* Begin PROVIDED TEXT *
Crawler processes out of scope page after redirect

Question

Crawler processes out of scope page after redirect

spekulatius opened this issue 4 years ago · comments

something I've noticed working on my crawler project for Rankletter.com (and tested on) is:

301 redirects aren't picked up, unless passing the follow redirect flag (RequestOptions::ALLOW_REDIRECTS) to the crawler (expected)
with activated flag, the crawler also processes the external page independently if is scope or not.

In my case I redirect /contact to rankletter.com/contact to my blog peterthaleikis.com/blog (as a temporary solution more or less), these the crawler picks up relative links as if they were on the domain I'm crawling (here rankletter.com).

On looking over the code briefly, it looks like the CrawlRequestFulfilled classes needs to be extended for a check on this.
* End PROVIDED TEXT *
TASK DETAILS: Continue the crawler redirect issue above, starting right after its last sentence.
* Begin STORED RECORDS *
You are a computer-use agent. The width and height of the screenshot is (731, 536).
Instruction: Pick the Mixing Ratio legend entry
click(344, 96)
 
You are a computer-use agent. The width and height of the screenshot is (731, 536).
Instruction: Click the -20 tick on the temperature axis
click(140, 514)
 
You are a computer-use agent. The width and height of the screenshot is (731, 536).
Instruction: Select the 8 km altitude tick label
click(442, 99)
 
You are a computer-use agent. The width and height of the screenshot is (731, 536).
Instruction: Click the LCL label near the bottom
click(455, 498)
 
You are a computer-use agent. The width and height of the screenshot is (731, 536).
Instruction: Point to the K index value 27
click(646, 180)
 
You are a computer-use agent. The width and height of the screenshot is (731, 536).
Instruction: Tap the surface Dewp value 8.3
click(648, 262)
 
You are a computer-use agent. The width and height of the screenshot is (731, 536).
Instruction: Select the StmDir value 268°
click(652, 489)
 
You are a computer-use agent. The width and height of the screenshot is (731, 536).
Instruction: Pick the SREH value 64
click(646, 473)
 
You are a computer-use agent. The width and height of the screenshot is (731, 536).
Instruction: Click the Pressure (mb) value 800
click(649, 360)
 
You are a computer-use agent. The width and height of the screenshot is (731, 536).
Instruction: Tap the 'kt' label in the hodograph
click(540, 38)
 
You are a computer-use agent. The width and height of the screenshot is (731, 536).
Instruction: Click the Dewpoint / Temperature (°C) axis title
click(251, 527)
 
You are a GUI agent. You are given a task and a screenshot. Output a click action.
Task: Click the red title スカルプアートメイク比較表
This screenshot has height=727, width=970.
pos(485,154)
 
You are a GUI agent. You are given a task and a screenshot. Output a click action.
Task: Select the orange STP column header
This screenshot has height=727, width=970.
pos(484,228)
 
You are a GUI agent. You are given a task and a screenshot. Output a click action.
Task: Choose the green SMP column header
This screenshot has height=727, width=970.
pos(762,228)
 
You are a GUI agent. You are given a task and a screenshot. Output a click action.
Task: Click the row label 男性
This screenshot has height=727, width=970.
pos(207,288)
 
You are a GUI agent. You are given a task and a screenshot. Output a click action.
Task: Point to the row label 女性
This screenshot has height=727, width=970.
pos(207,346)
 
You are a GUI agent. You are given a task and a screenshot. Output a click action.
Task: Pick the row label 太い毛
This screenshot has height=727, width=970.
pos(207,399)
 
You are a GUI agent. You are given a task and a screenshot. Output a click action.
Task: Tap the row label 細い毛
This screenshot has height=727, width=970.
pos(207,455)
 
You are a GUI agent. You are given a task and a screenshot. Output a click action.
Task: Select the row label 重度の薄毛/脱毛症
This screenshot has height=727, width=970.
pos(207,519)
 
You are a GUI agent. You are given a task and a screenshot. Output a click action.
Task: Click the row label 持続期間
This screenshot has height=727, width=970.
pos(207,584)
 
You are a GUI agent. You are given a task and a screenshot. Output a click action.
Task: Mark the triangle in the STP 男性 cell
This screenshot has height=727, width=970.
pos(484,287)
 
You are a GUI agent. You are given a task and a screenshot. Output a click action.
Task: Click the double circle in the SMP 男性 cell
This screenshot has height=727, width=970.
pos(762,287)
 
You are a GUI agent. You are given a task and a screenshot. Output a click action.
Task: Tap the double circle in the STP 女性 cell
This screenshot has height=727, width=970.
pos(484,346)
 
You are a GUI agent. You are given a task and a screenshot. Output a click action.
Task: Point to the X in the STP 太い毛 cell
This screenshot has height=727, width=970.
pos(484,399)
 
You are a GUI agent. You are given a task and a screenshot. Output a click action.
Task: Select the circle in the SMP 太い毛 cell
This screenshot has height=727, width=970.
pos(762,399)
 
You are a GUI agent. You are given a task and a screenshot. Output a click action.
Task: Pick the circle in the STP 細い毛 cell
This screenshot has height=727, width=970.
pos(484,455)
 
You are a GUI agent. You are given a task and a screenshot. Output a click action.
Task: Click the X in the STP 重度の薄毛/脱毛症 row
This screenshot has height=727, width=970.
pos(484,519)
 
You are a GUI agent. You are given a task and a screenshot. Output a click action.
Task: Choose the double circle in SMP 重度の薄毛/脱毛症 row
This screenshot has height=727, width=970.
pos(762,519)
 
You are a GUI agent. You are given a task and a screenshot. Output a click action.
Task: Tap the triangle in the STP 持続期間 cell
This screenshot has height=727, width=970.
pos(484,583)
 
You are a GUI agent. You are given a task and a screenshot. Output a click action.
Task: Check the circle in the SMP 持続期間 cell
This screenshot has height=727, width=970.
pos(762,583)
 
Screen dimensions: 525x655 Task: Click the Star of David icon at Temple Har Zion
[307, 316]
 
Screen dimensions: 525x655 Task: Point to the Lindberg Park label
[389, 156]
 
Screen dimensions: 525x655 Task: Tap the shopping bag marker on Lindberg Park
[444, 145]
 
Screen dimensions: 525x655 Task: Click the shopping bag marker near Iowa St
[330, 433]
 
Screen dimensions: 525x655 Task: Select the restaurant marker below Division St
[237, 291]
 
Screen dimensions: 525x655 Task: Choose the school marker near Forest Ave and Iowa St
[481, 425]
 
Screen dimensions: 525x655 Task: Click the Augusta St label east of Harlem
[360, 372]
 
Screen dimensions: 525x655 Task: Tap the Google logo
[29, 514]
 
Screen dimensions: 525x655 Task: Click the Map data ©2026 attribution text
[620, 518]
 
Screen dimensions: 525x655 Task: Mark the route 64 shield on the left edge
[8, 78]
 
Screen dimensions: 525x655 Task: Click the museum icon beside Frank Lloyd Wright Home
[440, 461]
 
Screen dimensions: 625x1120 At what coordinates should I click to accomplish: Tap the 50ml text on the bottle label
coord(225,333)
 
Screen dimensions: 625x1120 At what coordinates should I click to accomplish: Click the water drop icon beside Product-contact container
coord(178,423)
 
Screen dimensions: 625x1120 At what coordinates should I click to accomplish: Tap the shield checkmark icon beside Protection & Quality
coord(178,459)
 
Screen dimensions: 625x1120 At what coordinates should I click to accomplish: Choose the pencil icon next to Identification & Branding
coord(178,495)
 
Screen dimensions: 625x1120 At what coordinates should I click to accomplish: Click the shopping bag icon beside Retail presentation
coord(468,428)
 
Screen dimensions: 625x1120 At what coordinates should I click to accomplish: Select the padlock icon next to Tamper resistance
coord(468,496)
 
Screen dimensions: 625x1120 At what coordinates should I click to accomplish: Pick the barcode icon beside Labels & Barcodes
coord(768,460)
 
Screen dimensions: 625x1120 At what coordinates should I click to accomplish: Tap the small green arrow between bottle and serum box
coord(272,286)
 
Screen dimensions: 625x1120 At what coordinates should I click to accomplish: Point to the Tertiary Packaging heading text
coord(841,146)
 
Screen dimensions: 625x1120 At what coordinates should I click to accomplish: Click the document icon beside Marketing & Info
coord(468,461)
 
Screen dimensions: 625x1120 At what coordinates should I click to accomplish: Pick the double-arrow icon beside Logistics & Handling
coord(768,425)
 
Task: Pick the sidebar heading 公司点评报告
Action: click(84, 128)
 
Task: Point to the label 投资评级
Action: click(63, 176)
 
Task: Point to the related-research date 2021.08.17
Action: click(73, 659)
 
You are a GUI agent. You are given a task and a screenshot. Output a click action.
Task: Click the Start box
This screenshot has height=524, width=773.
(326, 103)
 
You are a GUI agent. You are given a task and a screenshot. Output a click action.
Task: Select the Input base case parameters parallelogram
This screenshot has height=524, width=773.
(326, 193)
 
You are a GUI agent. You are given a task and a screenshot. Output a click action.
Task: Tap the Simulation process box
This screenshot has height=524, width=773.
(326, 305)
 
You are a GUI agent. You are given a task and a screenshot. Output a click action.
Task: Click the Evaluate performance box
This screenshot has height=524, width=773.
* End STORED RECORDS *
RESULT OF THIS EXERCISE:
Just thought I let you know and check in if this is known (and maybe the reason for switching the redirects off in the first place?)

Cheers,
Peter

Freek Van der Herten · Answer 1 · Wed Dec 09 2020 05:59:13 GMT+0800 (China Standard Time)

To be honest, its been a while since I coded that part up, and I don't know anymore if it's intended or not 😬

Peter Thaleikis · Answer 2 · Wed Dec 09 2020 06:22:06 GMT+0800 (China Standard Time)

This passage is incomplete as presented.